Treatment algorithm of patients scheduled for cardiac operations during the pandemic. PCI percutaneous coronary intervention, TAVI transcatheter aortic valve implantation

Financial consequences

The significant decrease in the number of patients in most heart surgery programs has also had financial consequences. Reimbursement for heart operations went down and reimbursement for the critical care treatment of COVID patients did not cover the true costs for personnel, technical equipment, and medication. Even with financial aid from the state, many cardiovascular surgery units and accordingly many major hospitals have faced financial deficits during the past 2–3 years.

Consequences for the future

The COIVD pandemic did not arrive totally unexpectedly and a similar situation may reoccur in the future. We must be better prepared. The availability of sufficient personal protective equipment must be guaranteed, including disinfection agents, as well as specific medications.
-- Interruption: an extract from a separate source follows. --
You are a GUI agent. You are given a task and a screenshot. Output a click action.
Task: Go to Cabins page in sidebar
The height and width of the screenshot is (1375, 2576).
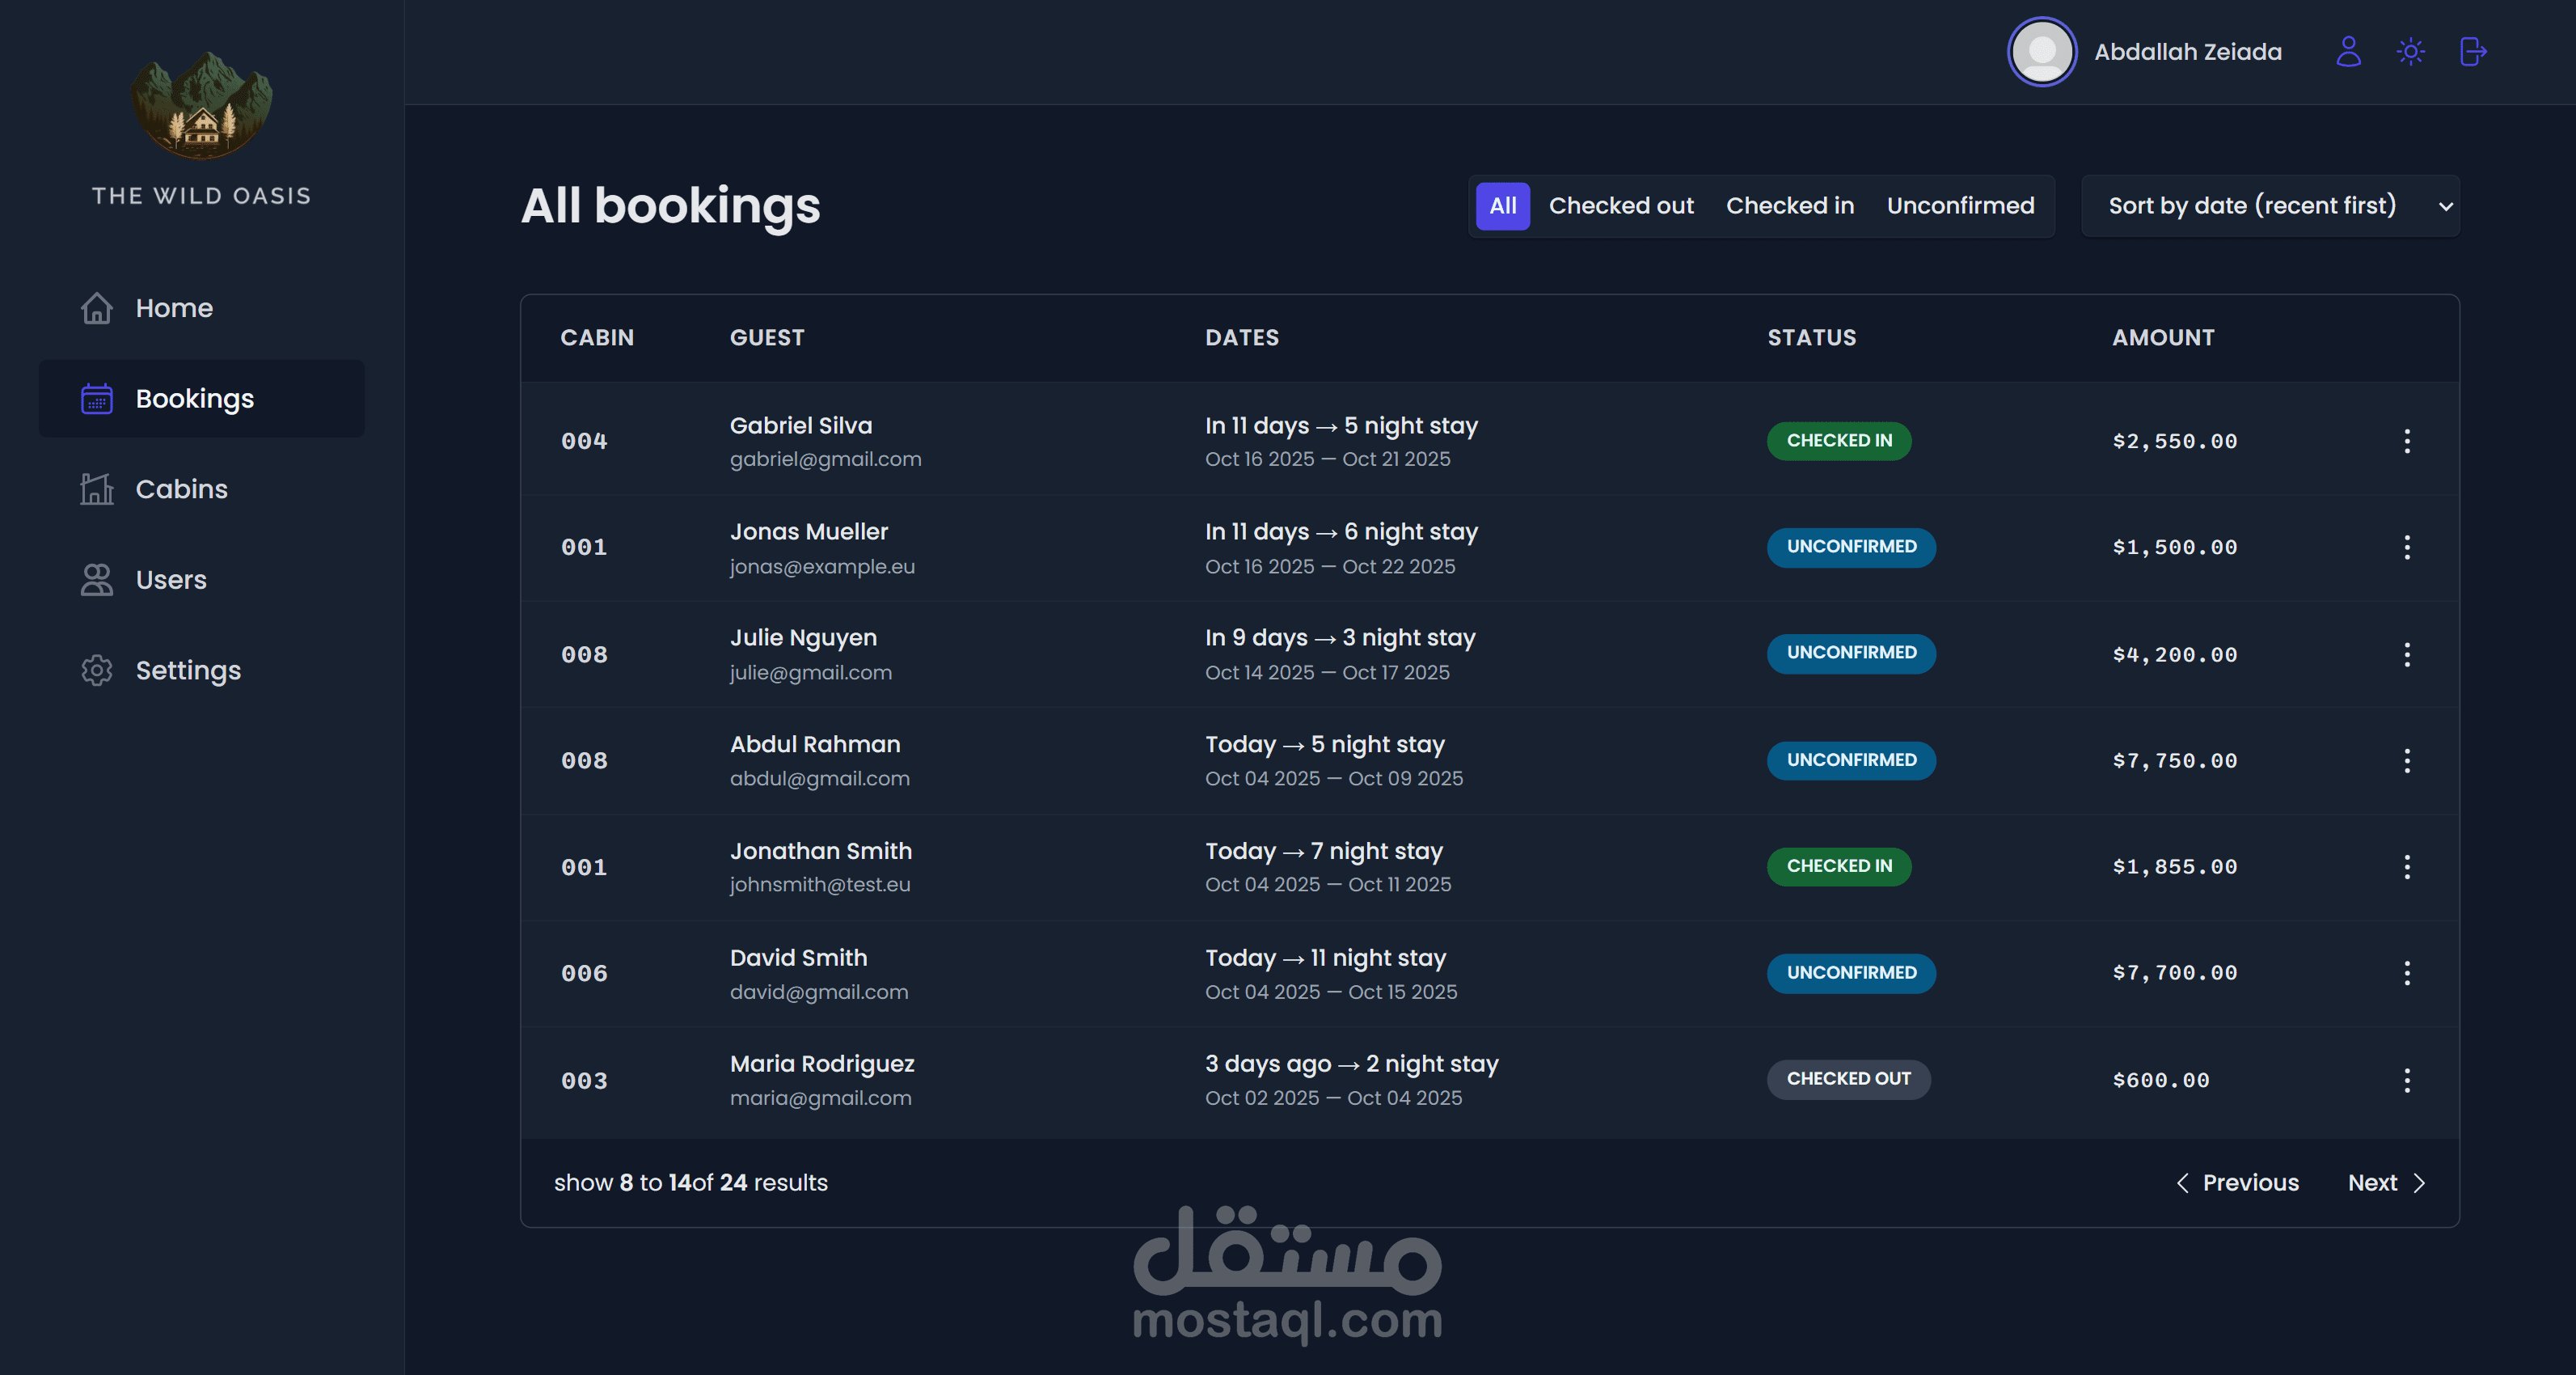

Supply chains for medications must be secured and the dependence on producers outside Europe should be lessened. We must further foster research on antivirals, vaccines for different age groups, and provide sufficient anti-inflammatory drugs. We have to implement emergency plans, on the public level as well as on the individual hospital level. The recruitment of hospital staff and appropriate financing should be guaranteed. Physicians and nurses have to be reimbursed in a fair manner according to their increased risk and workload.